Spitzwegerich als Würze für Kohl oder Spinat nehmen

Bonn (dpa/tmn) · Ob als Gewürz oder im Pesto: Das Heilkraut Spitzwegerich ist eine Bereicherung für die Küche. Hobby-Köche können die Pflanze noch einige Woche auf Wiesen und an Wegrändern ernten.

 Lecker würzig: Pesto bekommt ein besonderes Aroma, wenn es mit den Blütenknospen des Spitzwegerich verfeinert wird. Foto: Mascha Brichta

Lecker würzig: Pesto bekommt ein besonderes Aroma, wenn es mit den Blütenknospen des Spitzwegerich verfeinert wird.
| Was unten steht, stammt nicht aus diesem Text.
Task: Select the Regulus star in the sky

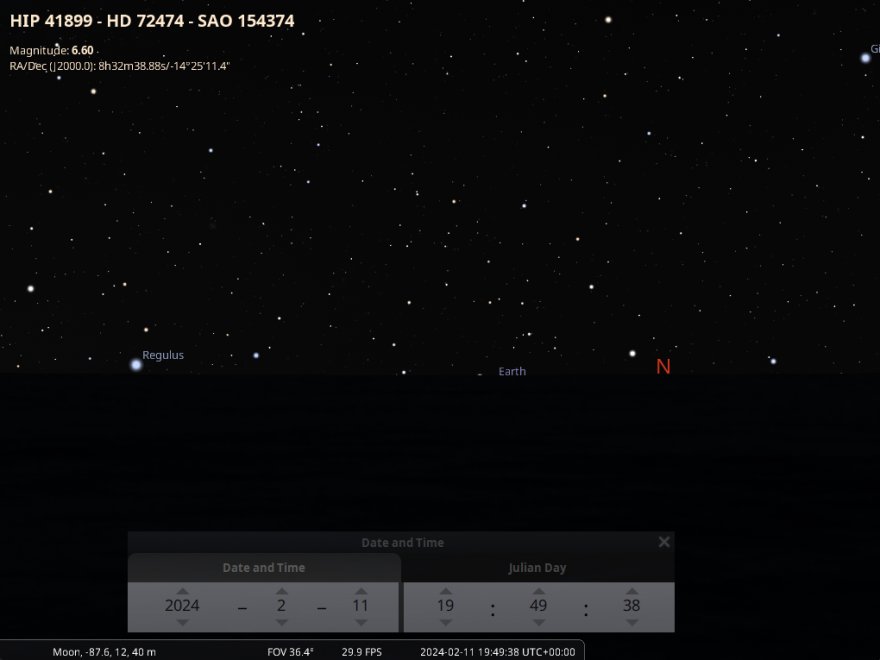Action: point(136,365)
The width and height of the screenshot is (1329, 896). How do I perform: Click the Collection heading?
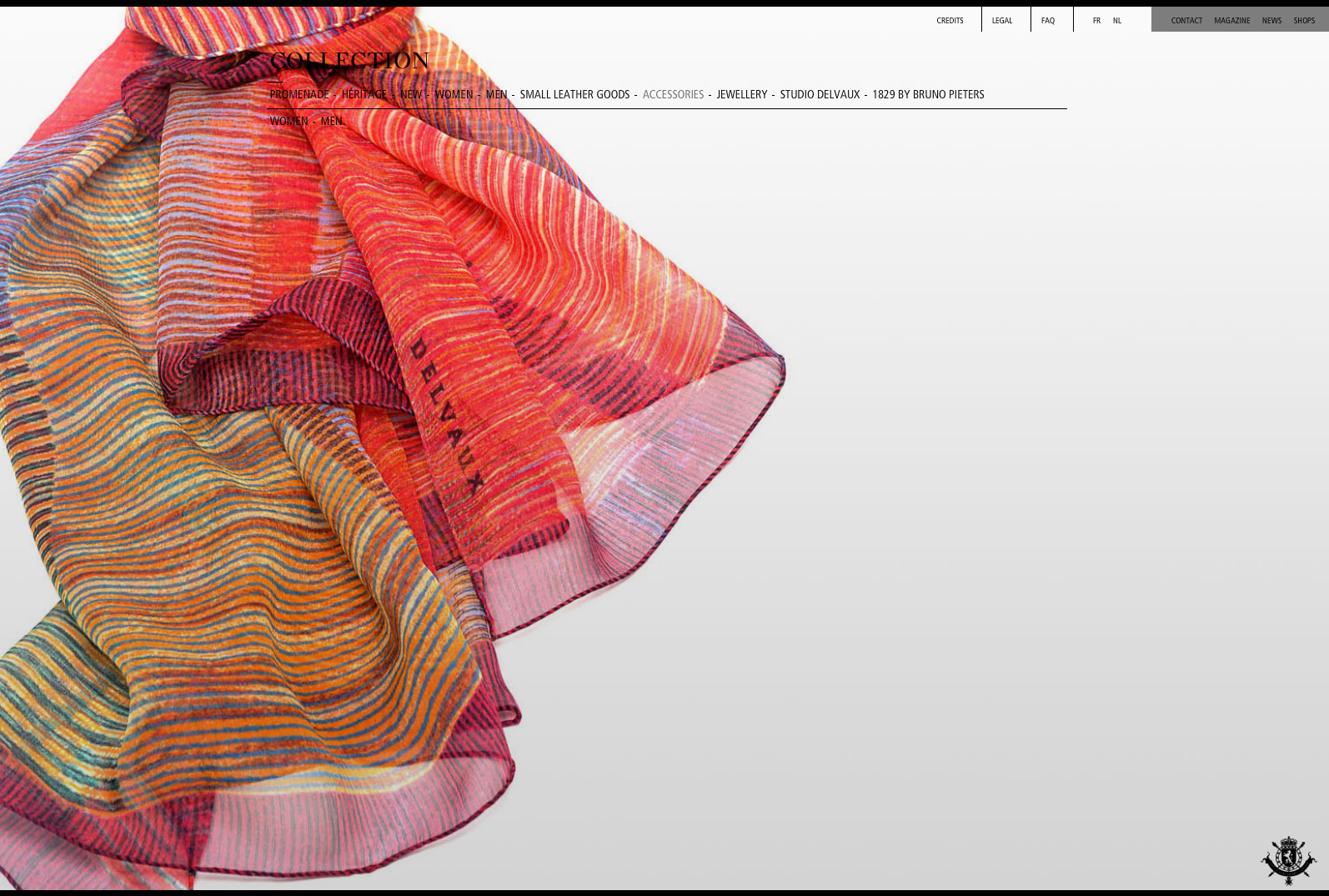point(349,61)
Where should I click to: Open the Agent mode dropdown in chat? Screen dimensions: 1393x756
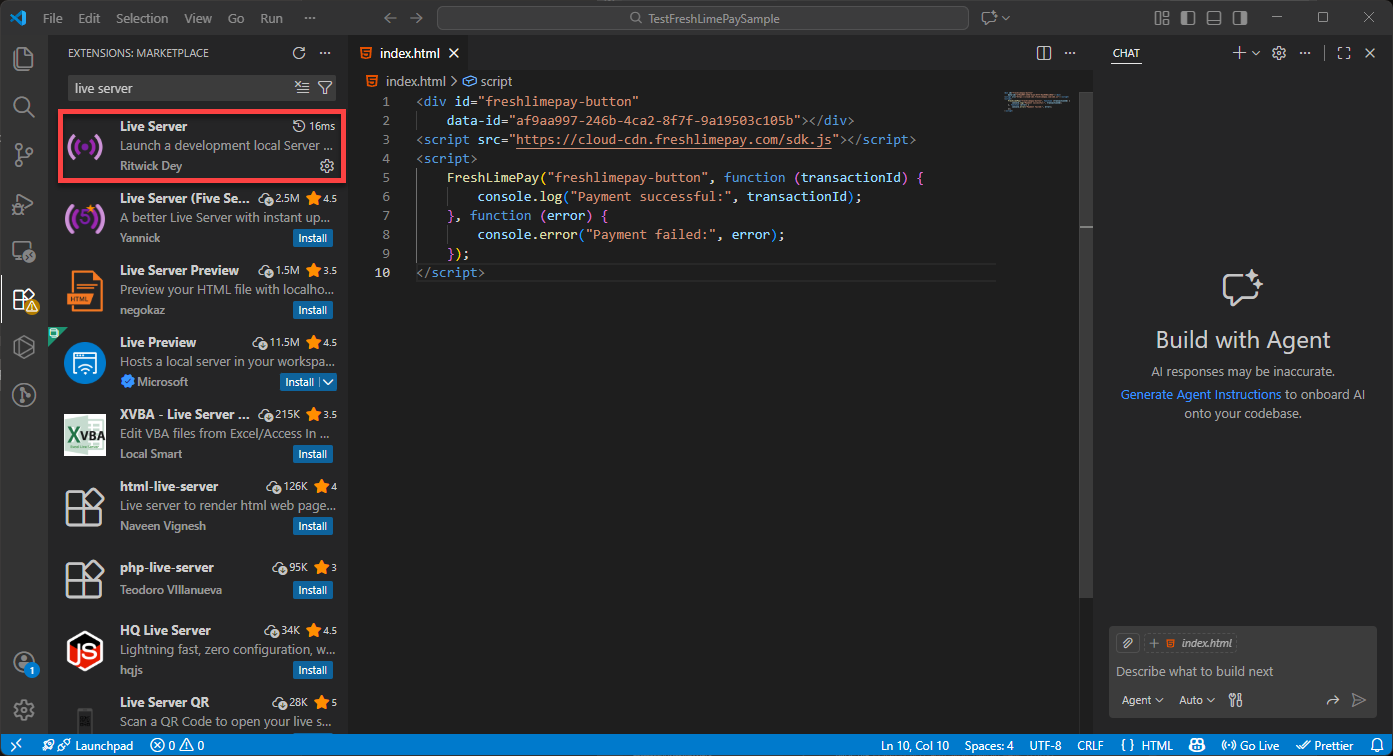click(1142, 700)
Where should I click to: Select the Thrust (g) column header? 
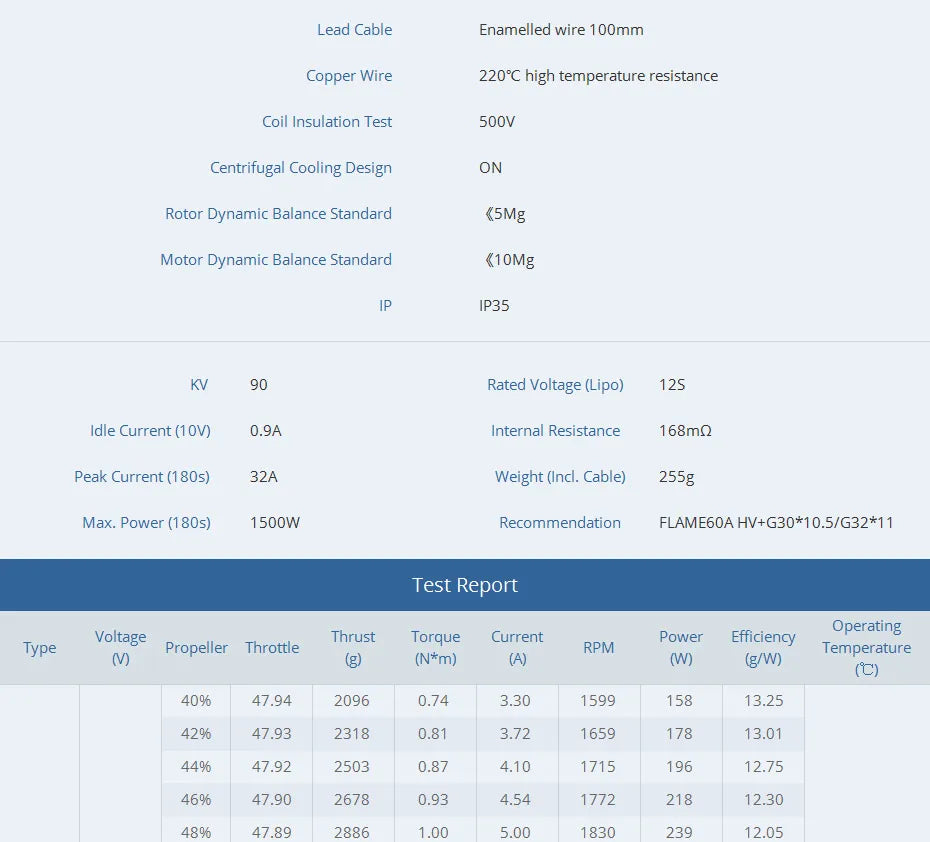tap(353, 648)
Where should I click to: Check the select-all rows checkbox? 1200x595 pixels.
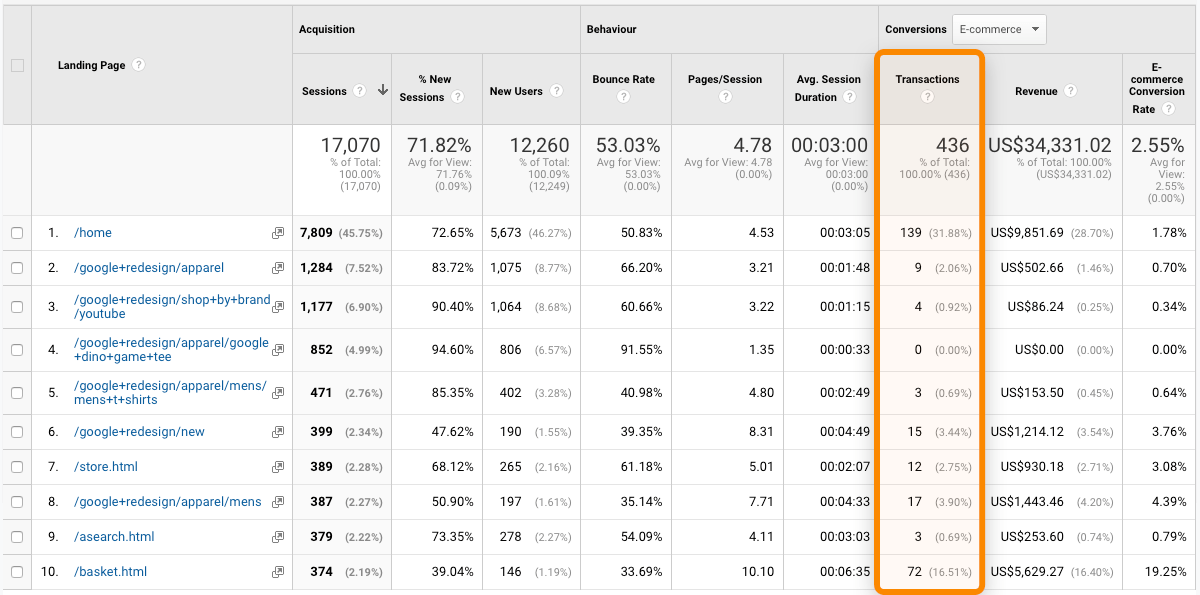[x=16, y=64]
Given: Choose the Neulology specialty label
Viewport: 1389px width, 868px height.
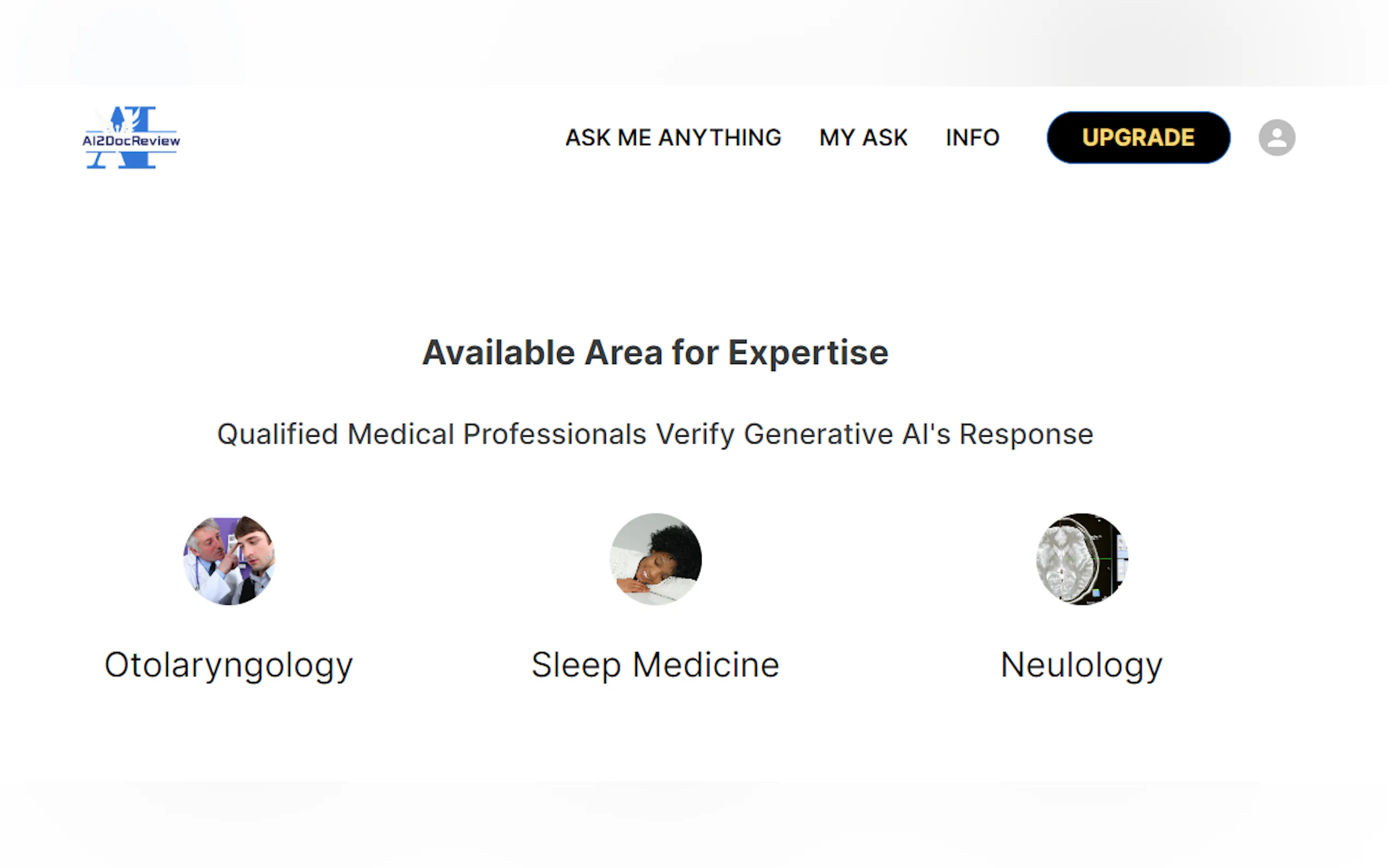Looking at the screenshot, I should 1081,665.
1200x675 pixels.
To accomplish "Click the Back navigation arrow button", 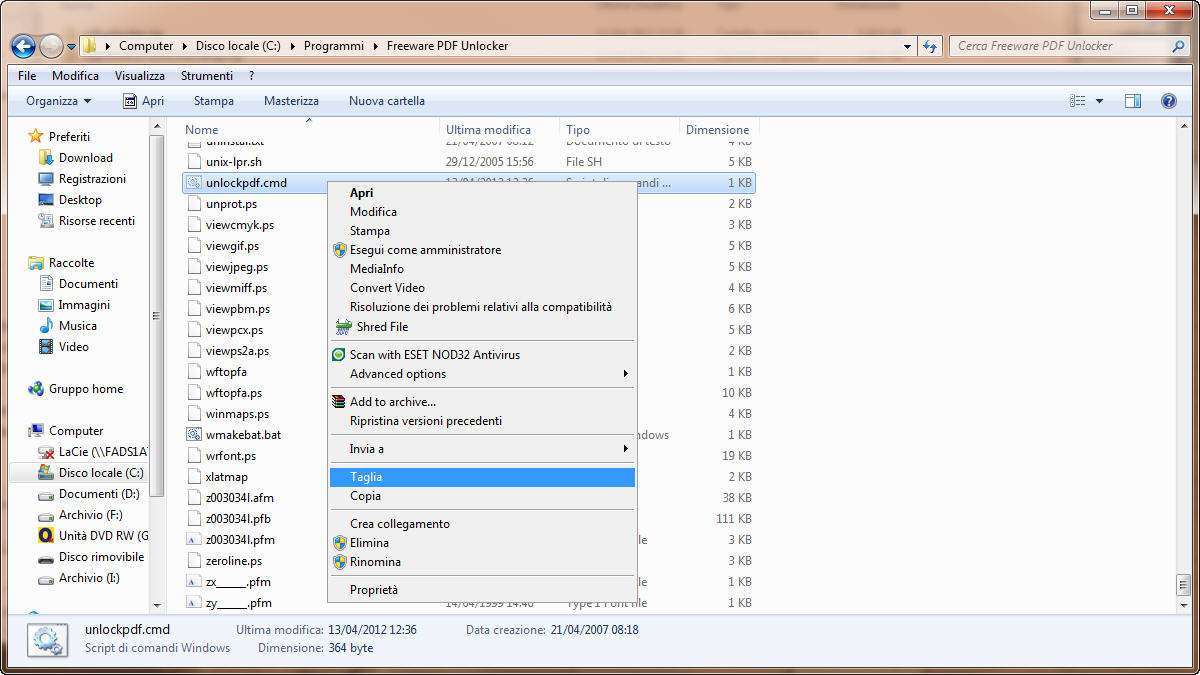I will (x=23, y=46).
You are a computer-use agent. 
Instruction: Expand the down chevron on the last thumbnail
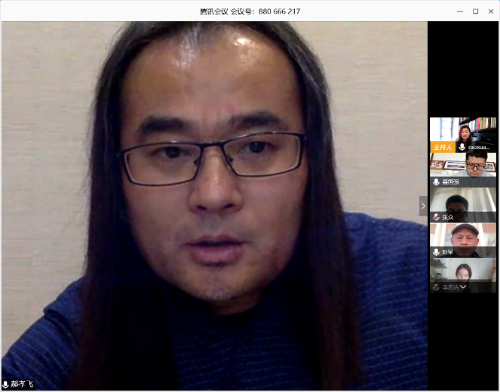click(x=463, y=287)
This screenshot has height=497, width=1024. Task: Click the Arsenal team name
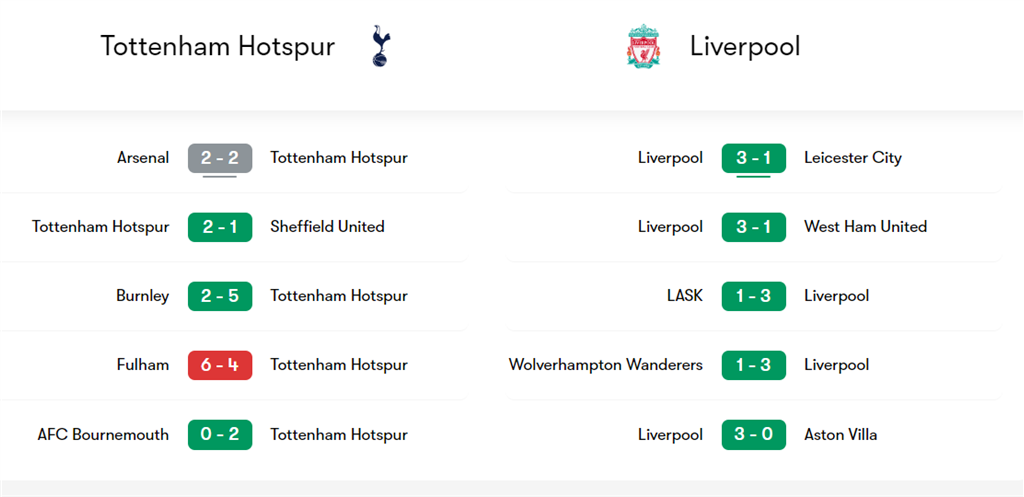[x=143, y=158]
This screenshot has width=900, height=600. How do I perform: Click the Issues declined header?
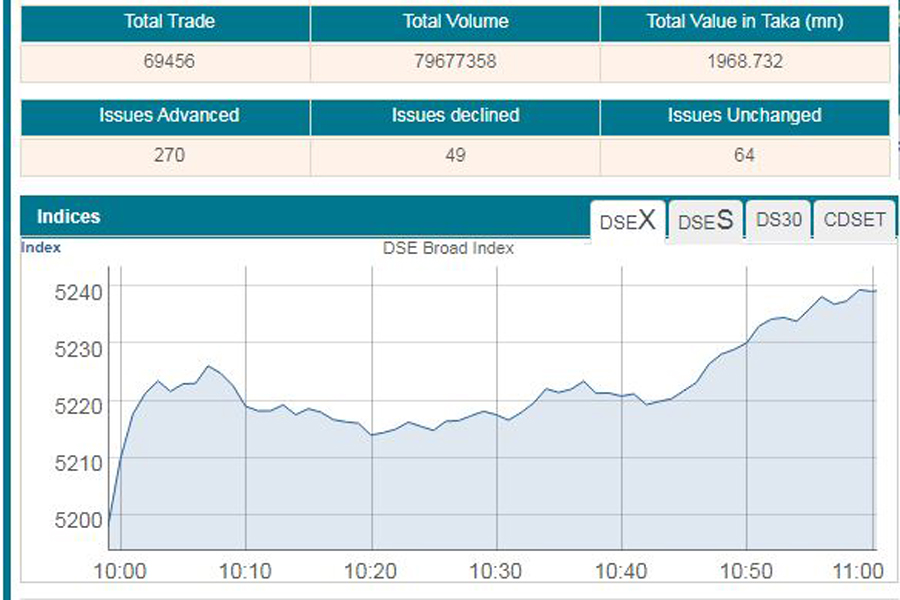pyautogui.click(x=455, y=115)
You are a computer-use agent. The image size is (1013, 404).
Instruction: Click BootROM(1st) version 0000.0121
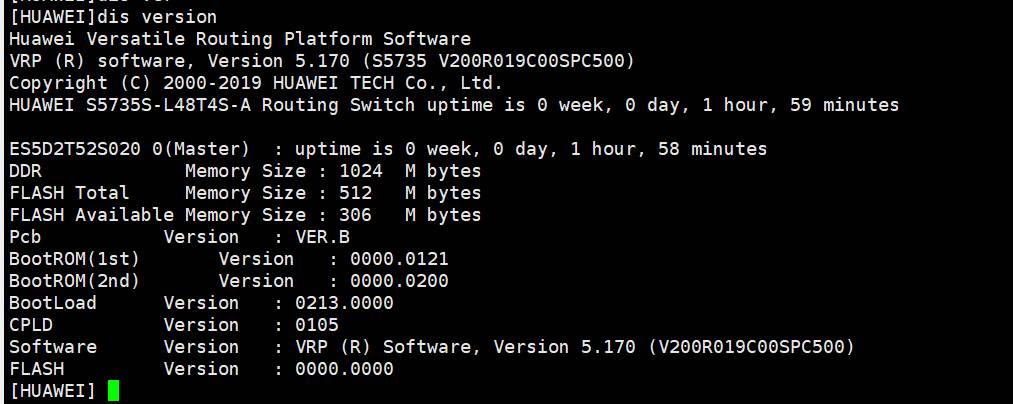click(399, 259)
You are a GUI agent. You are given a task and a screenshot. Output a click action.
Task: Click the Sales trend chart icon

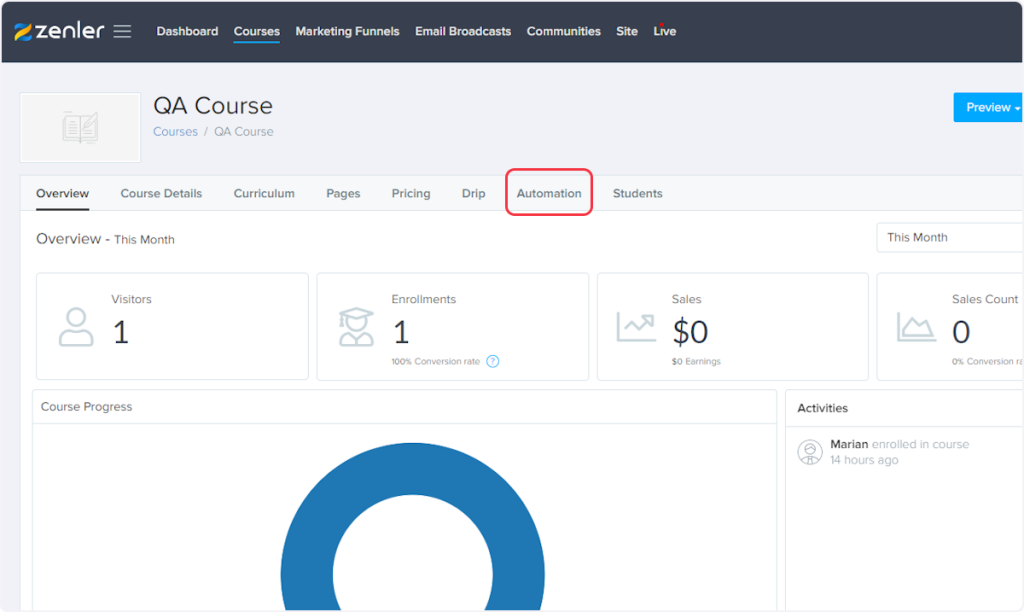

Foto: Mascha Brichta

Spitzwegerich eignet sich gut zum Würzen. Sein herbes bis leicht bitteres Aroma passt besonders zu Salaten, Suppen, Soßen und Gemüse wie Kohl und Spinat. Auch die Blütenknospen lassen sich nach Angaben des Verbraucherinformationsdienstes aid in Bonn nutzen: Sie geben zum Beispiel einem Pesto einen besonderen Geschmack. Außerdem können sie wie Kapern in Essig mit Kräutern, Knoblauch und Zwiebelringen eingelegt werden.

Wer Spitzwegerich selbst in der freien Natur erntet, sollte allerdings darauf achten, ihn nur dort zu sammeln, wo ihn weder Abgase noch Düngemittel aus der Landwirtschaft erreichen. Die Pflanze wächst auf Wiesen, Weiden und an Wegrändern und zeichnet sich durch lanzettenförmige Blätter aus. Sie sprießen dem aid zufolge direkt aus dem Boden und sind noch bis Ende August zu ernten. Am besten verwendet man sie noch am selben Tag.

Spitzwegerich ist auch eine bekannte Heilpflanze. Er hilft unter anderem gegen Erkrankungen der Atemwege und soll entzündungshemmend und antibakteriell wirken. Mit Spitzwegerichöl lassen sich Hautunreinheiten behandeln.